Cool! However, we still need to perform some transformations before we can get a true VR friendly, side-by-side 180 experience. Let's separate our stereogram between left and right.

 

Now, open your command line and perform the following ffmpeg command on both sides (adapt .png file names respectively, obviously).

ffmpeg -i left.png -vf -v360 input=fisheye:output=hequirect left-equirect.png

You can read more about what the ffmpeg v360 filter does here, but we can essentially convert between different formats of panoramic content with it. Anyways, let's see what we got.

 

Alright, this looks pretty VR friendly to me! Let's merge them back and test it out.

To preview 180 SBS images, you can use this web app but you can also use whatever you're most comfortable with and what's most compatible with your VR hardware if you have it. Some other options include DeoVR, GizmoVR...

Let's see what it looks like inside there.

 

There's a few notes to take away from that:

  • We are actually on the edge of the bed. It didn't look like we were, going from the fisheye content that we generated, but distortions work in funny ways.

  • The door on the right (among other things) is very visibly lens distorted, so we need more fixes in order to rectify that.

  • Outside of that, the result looks relatively clean and high quality!
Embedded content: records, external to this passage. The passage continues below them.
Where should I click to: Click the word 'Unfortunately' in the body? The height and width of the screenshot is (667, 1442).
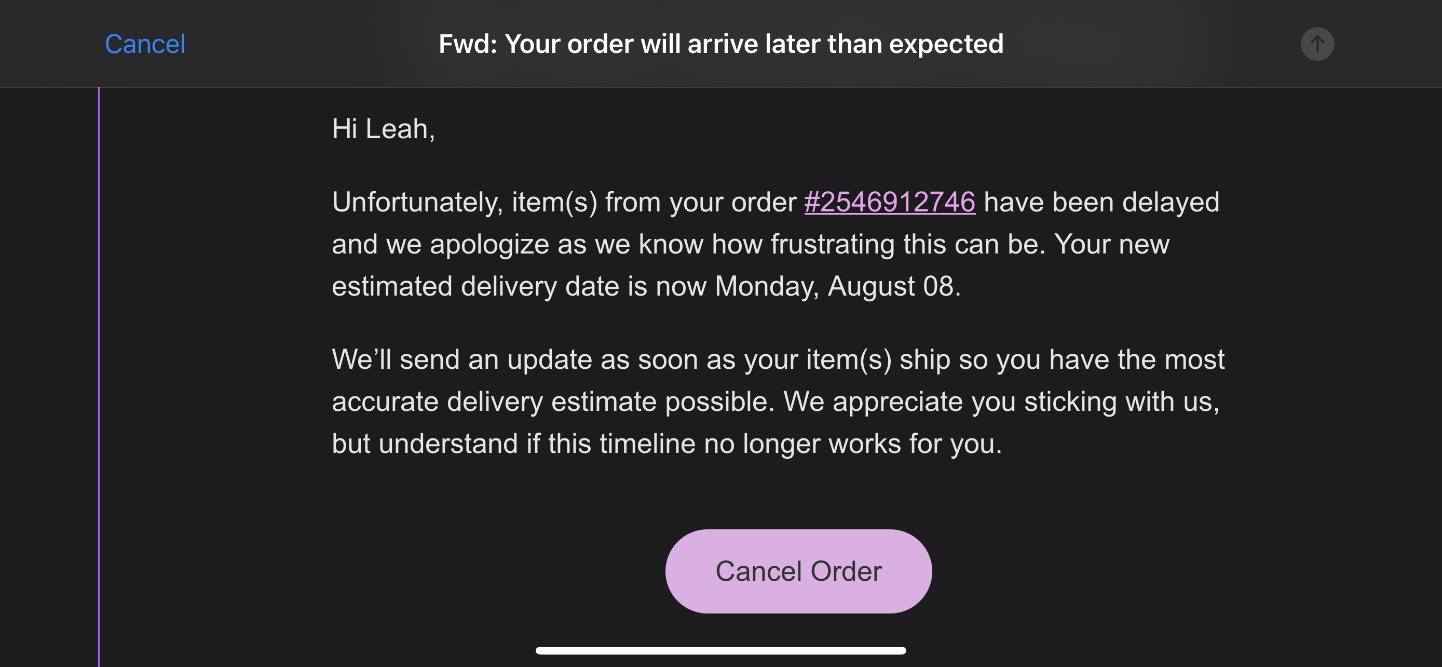(x=416, y=202)
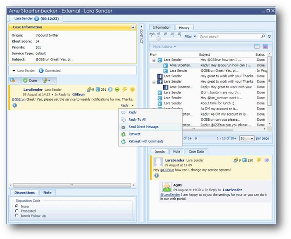Click the blue info icon under tweet

click(x=14, y=105)
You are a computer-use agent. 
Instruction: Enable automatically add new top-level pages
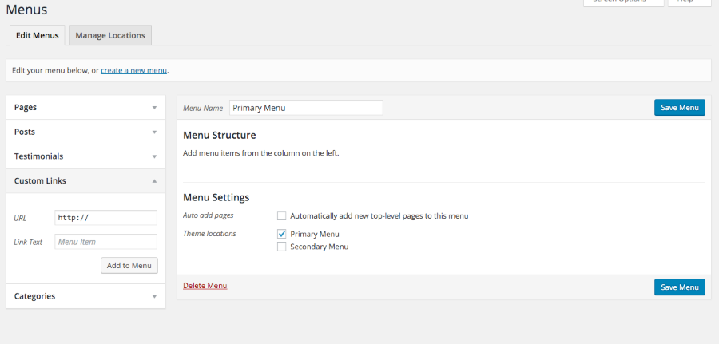tap(281, 215)
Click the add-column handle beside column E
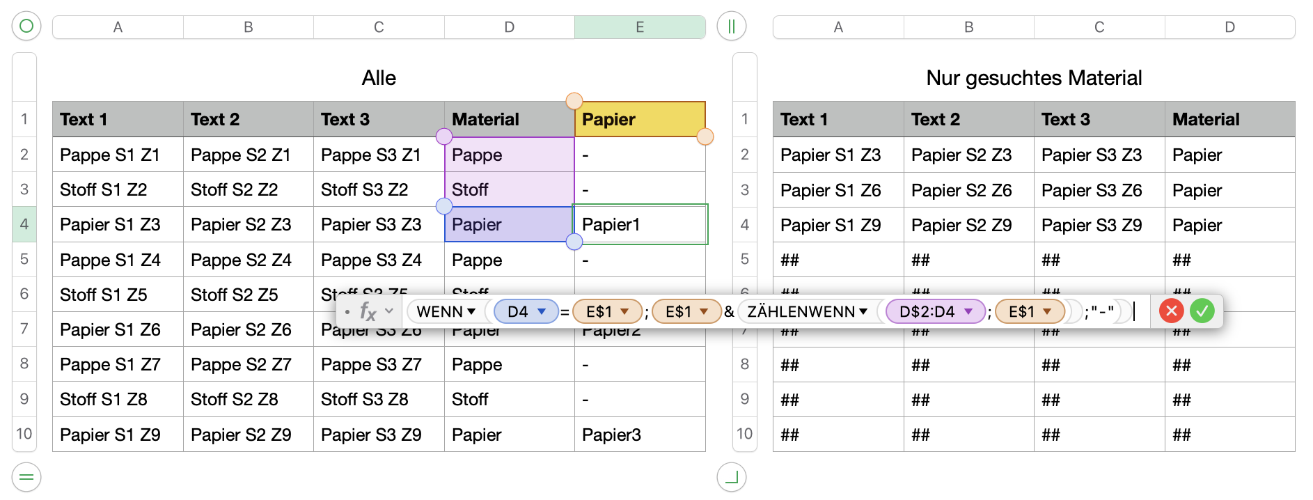The height and width of the screenshot is (500, 1313). (731, 26)
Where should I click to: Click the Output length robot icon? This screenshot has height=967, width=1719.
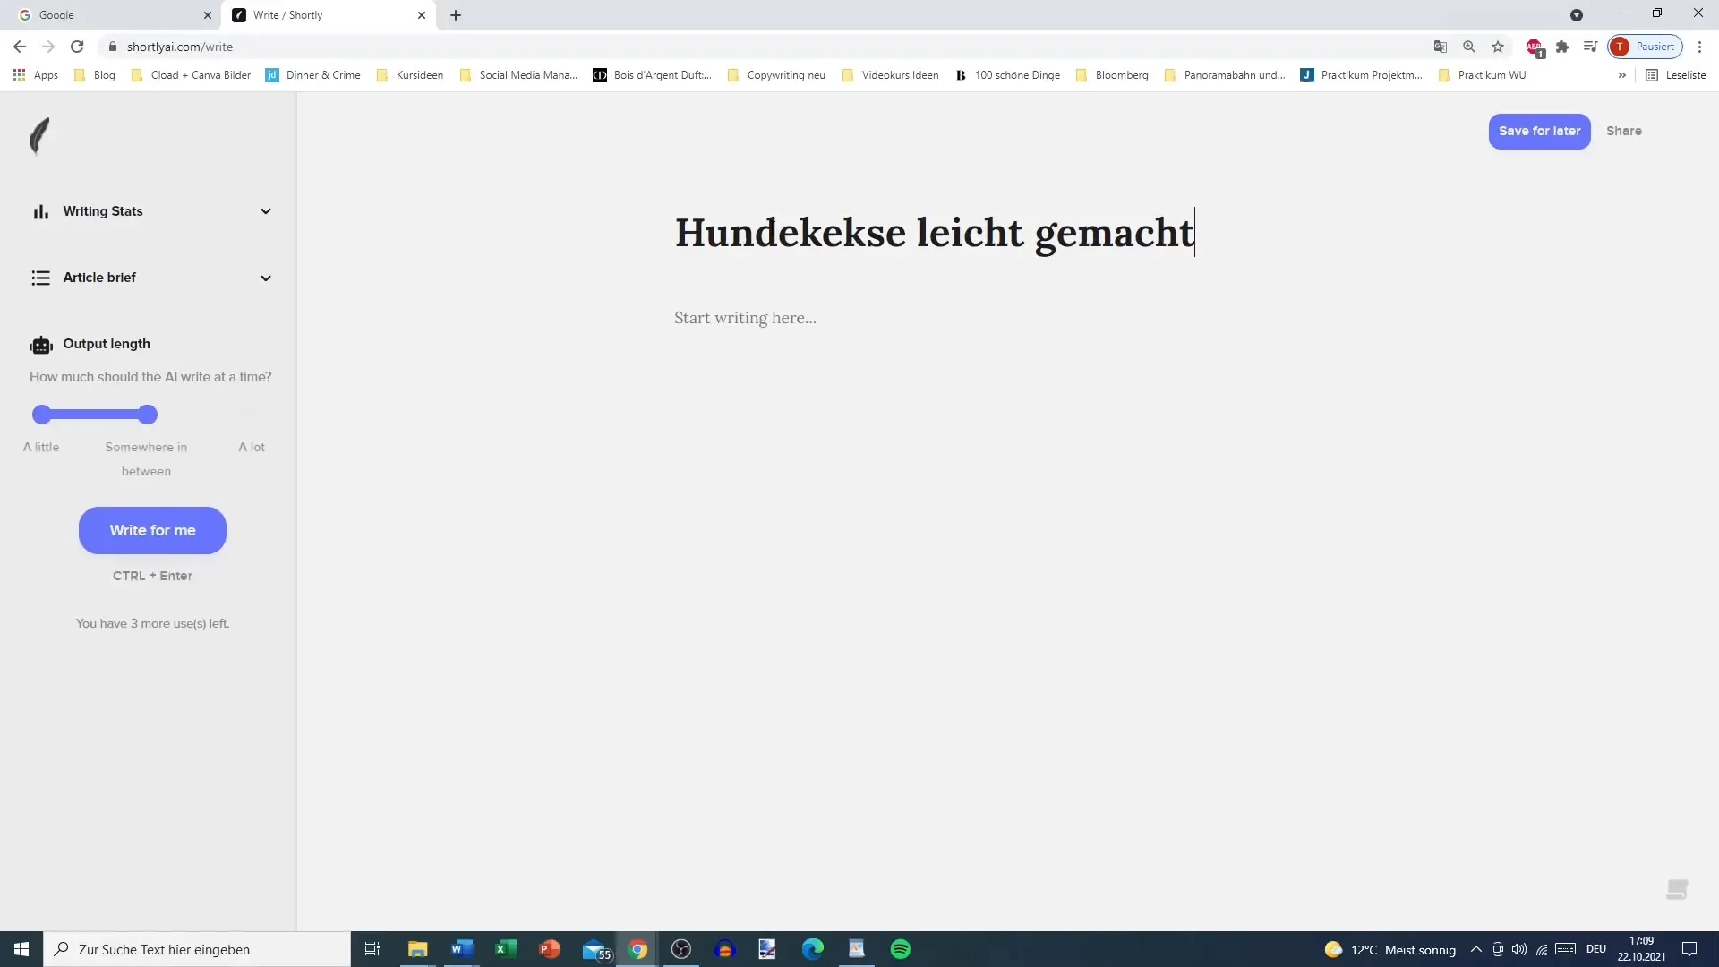41,344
Let's work towards fixing the first 2 items.

And we distort some more

Let's open up the left side fisheye view again on GIMP. GIMP features tools that can deal with lens distortion: let's try it out (in the top bar menu: Filters > Distorts > Lens Distortion).

As you can see, the effect is fairly minor, even with "Main" at -100. So we perform the transformation twice on the image.

 

Looks like we got more of the inward walls, which is a good sign. Ignore the fact that those are covered by black blotches for now. Let's try running ffmpeg on those again, merging them back and previewing the result.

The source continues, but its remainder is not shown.